A mais nova narrativa da esquerda é que seus ícones não estão defendendo Nicolás Maduro, mas a soberania da Venezuela e a não-intervenção. Talvez isso tranquilize quem vê seus ídolos políticos compactuando com uma carnificina, mas nem por isso passa a ser um fato. Da mesma forma, há os fanáticos do outro lado, os que crêem ser necessária uma intervenção em todas as formas mundiais de “esquerdismo” em nome da democracia. Não há democracia sem equilíbrio entre as mais diversas opiniões.

O fato é que, se os venezuelanos estão deixando o próprio país a pé, aos milhares, rumo aos vizinhos mais próximos, há efetivamente algo de muito errado acontecendo por lá.

Em torno dessa crise humanitária, dos relatos de prisões políticas, dos vídeos mostrando execuções públicas que se reúne o chamado “Grupo de Lima”, composto em 2017 pelos chanceleres de 8 países da região em busca de uma saída para a Venezuela que não resulte num banho de sangue. Em nada ajuda a postura mesquinha dos amigos de Maduro criando versões soft de sua atuação contra os adversários e enganando uns poucos insensíveis no parque de areia antialérgica da política.

A polêmica em torno da ajuda humanitária é um dos maiores disparates da política atual. Ajuda humanitária entra até em guerra, entra na guerra da Síria, por exemplo. Não há perdão para quem, à revelia do mais básico sentimento de fraternidade humana, queima comida na frente dos famintos e remédios na frente dos doentes porque deseja manter seu quinhão de poder. A teoria fantasiosa do Cavalo de Tróia humanitário tem sido comprada de maneira vergonhosa por alguns líderes políticos da esquerda brasileira.

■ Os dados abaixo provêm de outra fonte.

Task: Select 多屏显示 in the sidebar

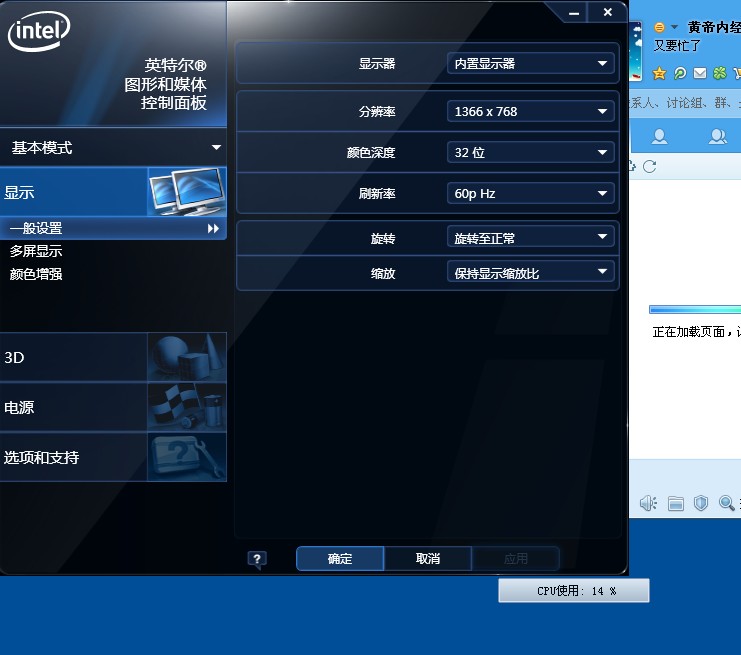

Vale lembrar que não é só o governo Bolsonaro quem oferece ajuda humanitária à Venezuela nem só os Estados Unidos. Diversos países se compadecem do povo e tentam, junto com o presidente interino, encontrar uma saída para a liberdade dos venezuelanos sem que sobre eles seja derramada como última cartada a ira do ditador Nicolás Maduro, aferrado até agora ao palácio de Miraflores e recebendo vídeos de apoio de celebridades internacionais que nunca passaram fome.

O PT posta em seu site que “delegações” de 85 países chegam hoje à Venezuela para a Assembleia Internacional dos Povos (AIP). O representante do Brasil, segundo a publicação, é o fundador do MST, João Pedro Stédile. Fosse delegação, ele necessariamente teria representatividade oficial, ou seja, um cargo no governo de Jair Bolsonaro, coisa que parece bastante improvável. Trata-se de uma reunião de expoentes da esquerda, celebrada onde transita a malta que desfruta dos luxos providenciados pelo petróleo venezuelano enquanto a população luta contra a fome.

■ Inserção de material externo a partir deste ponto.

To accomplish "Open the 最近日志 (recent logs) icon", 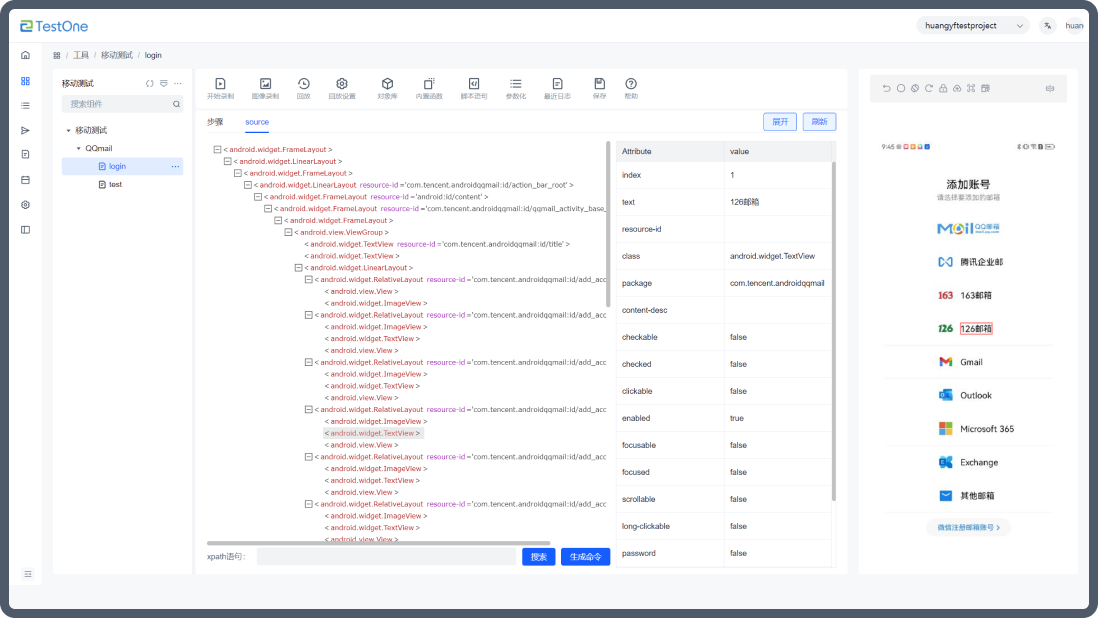I will tap(557, 85).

É difícil entender o que faz alguém reduzir a ideologia um caso em que o poder esmaga a dignidade humana. Talvez seja a sede de poder ou um inconfessável desprezo pela condição humana. PT e PSOL parecem viver num universo paralelo onde são reais suas narrativas de luta pelos excluídos e pela ética na política. São dois partidos grandes, completamente perdidos agora que ganharam oposição real e sem nenhuma intenção de um debate sério em torno da importância da garantia dos Direitos Humanos.